◆ Exercise details
In the records below, begin at the line that has "Where should I click to: Click the 12,077" and stop after the line that has "991x1204 pixels."; quote those lines verbatim and nothing more.

________________________________________

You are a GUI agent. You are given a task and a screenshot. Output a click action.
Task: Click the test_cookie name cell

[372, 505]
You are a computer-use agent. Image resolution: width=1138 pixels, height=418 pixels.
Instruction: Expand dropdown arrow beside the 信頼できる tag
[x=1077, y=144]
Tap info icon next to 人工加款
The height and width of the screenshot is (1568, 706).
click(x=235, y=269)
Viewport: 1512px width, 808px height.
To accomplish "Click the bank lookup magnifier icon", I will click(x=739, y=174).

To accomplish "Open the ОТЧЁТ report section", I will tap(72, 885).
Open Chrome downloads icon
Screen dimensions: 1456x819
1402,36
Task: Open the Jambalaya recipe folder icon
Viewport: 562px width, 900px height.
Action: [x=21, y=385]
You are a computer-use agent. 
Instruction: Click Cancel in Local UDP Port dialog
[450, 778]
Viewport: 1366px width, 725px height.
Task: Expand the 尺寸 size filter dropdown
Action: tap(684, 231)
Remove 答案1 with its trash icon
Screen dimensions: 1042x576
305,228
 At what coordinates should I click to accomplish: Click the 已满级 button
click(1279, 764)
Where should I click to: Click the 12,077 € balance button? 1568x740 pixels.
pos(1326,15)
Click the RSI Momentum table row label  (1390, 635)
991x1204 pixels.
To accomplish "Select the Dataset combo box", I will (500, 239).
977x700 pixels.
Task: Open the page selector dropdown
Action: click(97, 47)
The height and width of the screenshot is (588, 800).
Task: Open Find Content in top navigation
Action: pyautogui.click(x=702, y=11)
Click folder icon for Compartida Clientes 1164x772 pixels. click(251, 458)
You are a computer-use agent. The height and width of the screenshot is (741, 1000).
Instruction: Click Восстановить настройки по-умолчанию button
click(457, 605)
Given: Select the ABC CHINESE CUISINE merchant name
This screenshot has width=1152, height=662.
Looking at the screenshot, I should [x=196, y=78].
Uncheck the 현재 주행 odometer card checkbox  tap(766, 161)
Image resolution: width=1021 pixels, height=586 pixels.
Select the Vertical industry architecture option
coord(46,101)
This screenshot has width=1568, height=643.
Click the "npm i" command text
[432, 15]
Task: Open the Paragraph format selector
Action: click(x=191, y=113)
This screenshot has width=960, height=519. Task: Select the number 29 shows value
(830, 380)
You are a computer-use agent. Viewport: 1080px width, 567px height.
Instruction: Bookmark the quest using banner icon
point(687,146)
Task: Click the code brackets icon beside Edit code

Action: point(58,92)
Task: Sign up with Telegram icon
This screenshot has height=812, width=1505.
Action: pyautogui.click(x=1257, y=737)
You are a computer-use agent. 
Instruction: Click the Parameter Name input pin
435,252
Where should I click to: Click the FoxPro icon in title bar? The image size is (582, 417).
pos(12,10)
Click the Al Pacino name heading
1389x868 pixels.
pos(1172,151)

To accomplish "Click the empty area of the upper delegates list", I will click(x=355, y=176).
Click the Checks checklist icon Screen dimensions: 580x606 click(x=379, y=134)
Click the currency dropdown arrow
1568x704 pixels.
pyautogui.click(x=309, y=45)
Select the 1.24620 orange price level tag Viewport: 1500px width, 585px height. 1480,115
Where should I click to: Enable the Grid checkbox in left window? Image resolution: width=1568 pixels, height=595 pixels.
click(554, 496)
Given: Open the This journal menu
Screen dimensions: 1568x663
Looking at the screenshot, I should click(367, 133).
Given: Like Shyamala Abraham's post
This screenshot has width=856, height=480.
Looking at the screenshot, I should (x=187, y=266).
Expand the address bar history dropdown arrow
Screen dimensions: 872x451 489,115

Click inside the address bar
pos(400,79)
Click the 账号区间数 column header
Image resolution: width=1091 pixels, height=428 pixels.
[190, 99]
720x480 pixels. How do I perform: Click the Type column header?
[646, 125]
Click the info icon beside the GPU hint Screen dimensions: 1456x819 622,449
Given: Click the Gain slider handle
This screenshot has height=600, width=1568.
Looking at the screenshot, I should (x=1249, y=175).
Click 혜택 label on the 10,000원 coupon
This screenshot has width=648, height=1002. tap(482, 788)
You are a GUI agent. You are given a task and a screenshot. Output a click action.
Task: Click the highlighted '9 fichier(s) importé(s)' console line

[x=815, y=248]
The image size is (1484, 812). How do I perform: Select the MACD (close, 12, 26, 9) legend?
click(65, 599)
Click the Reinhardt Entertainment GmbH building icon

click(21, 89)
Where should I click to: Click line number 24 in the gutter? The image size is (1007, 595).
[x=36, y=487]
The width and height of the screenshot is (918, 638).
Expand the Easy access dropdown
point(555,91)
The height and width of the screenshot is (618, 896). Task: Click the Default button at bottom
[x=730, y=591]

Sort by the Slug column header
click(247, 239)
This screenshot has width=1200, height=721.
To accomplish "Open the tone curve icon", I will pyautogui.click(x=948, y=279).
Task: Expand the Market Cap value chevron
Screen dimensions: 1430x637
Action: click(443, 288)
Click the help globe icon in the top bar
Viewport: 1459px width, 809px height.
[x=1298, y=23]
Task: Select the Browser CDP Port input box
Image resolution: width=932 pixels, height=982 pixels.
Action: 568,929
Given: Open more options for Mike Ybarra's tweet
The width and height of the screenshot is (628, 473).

________________________________________

◆ Exercise response
Where should I click to: Click the 12,077 € balance button? 1568x740 pixels.
pos(1326,15)
Click the RSI Momentum table row label  (1390, 635)
991x1204 pixels.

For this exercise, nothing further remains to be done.